◆ **PODANY TEKST**:
++++++++

O tym, że świętość zaczyna się w spotkaniu z Bogiem, które zmienia człowieka od wewnątrz, przekonywał w środę 17 października wieczorem zebranych na kolejnym spotkaniu Mężczyzn św. Józefa w Krakowie arcybiskup nominat Grzegorz Ryś.
Na początku prelegent październikowego wydarzenia pod hasłem: "Moralny? Czy święty?" przypomniał fragment prefacji, który mówi o tym, że apostołowie mają być znakiem świętości Boga w świecie. Wskazał przy tym jednak, że przecież Piotr zaparł się Chrystusa, a Paweł przed nawróceniem prześladował chrześcijan.
- Jest napięcie między świętością Boga, której znakiem mają być apostołowie, a naszymi pojęciami świętości. My troszeczkę inaczej układamy wizję tego, co znaczy święty - ocenił, zaznaczając, że święty nie oznacza przede wszystkim "poprawnie postępujący" czy też "moralny".
Dodał, że w świętości chodzi o przynależność do Boga, ale nie tylko wyrażaną zewnętrznie, jak to czynili na przykład faryzeusze. - Dziś nasi bracia na Bliskim Wschodzie tatuują sobie krzyże w miejscu, gdzie my nosimy medaliki, bo tatuażu nie da się zerwać. To piękne! Pod warunkiem, że to wypływa z tego, jaki jesteś w sercu, jaki jesteś w swoim wnętrzu. O przynależności do Boga decyduje to, czy masz obrzezane serce - opisał.
Arcybiskup podkreślił, że tym, co najbardziej zmienia serce, jest spotkanie z Bogiem, który kieruje do człowieka swoje słowo. - Poddajesz się Bogu i jesteś Jego uczniem. Kluczem jest tutaj słowo, które Bóg do ciebie wypowiada i które chcesz przyjąć wewnątrz. To właśnie słowo dokonuje w tobie obrzezania serca - głosił.
- To spotkanie z Bogiem otwiera cię na doświadczenie przebaczenia, miłości i łaski. Spotkanie z Kimś, o kim wiesz, że cię kocha i potrzebuje. Mówi, że jesteś Jego synem. To jest coś, co cię zmienia i sprawia, że stajesz się człowiekiem - mówił.

++++++++

◆ **Fragmenty zbioru danych**:
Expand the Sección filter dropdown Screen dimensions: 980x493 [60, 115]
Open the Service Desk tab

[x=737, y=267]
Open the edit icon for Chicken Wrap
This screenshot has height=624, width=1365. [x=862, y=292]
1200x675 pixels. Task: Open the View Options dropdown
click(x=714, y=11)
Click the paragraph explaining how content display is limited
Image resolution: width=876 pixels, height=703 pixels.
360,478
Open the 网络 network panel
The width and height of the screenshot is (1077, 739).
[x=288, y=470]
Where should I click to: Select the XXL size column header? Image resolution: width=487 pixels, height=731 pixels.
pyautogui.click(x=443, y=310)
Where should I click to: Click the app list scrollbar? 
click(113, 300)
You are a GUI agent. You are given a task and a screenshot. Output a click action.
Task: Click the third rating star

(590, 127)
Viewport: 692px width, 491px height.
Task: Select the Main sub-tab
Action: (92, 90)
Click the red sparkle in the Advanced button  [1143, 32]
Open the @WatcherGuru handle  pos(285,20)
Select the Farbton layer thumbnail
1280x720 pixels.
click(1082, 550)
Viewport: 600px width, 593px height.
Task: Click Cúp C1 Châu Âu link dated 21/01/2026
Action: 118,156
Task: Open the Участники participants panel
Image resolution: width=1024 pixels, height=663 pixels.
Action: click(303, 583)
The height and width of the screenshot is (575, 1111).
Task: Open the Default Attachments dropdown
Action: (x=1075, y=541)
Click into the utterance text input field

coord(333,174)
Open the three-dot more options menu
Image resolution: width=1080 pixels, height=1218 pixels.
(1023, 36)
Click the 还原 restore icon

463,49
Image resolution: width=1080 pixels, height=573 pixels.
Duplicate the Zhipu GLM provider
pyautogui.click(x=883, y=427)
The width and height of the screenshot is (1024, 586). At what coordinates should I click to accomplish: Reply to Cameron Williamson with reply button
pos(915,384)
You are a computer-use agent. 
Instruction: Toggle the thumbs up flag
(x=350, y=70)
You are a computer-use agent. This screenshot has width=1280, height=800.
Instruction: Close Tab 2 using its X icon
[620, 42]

++++++++

◆ **POLECENIA DO WYKONANIA**:
**1.** Pod jakim hasłem odbyło się październikowe wydarzenie opisane w tekście o świętości?
**2.** Proszę przełożyć na język angielski następujące zdanie z tekstu o świętości: „Arcybiskup podkreślił, że tym, co najbardziej zmienia serce, jest spotkanie z Bogiem, który kieruje do człowieka swoje słowo.”
**3.** Proszę dopisać dalszy ciąg tekstu o świętości, zaczynając bezpośrednio po jego ostatnim zdaniu.

◆ **KOLEJNE ODPOWIEDZI**:
**1.** „Moralny? Czy święty?”

**2.** The archbishop emphasized that what changes the heart most is an encounter with God, who addresses His word to the human person.

**3.**
Jak tłumaczył, nie można być świętym tylko własnymi siłami. - Święty to ktoś otwarty na łaskę, w kim widać nawrócenie. A ono bierze się z tego, że otwierasz się na Boga, który najpierw zmienia twoje myślenie, a potem owocuje w twoim postępowaniu. I wtedy też dobro, które czynisz, widzisz jako owoc działania Boga w twoim życiu, a nie tylko jako efekt twojego wysiłku - mówił.
Przestrzegł przed tym, by nie patrzeć na świętość przez pryzmat moralności, gdyż to spłyca wiarę i sprawia, że nie widać w niej wcale relacji z Bogiem. - Potrzebujesz łaski, potrzebujesz więzi z Bogiem. Bo od tego, by być tylko moralnym, nieraz bardzo niedaleko do tego, by stać się moralizatorskim i wszystkich rozliczać z ich uczynków - uwrażliwiał.
Hierarcha zwrócił również uwagę, że Kościół nie we wszystkim, co robi, jest zawsze święty i moralny. Dodał, że dotyczy to zarówno grzechów popełnianych przez jego członków, jak i struktur, które oni tworzą.
- Ale nie kłamiemy, kiedy mówimy: "święty Kościół". Bo on taki jest przez to, kim w nim jest Bóg. Przez to, jaki Bóg jest mocny i jak potrafi zmieniać w tym Kościele ludzi, wyciągając ich z największego dna. W świętym Kościele najpiękniejsza jest bowiem ta zdolność zmierzenia się z grzechem - podkreślił na zakończenie bp Ryś.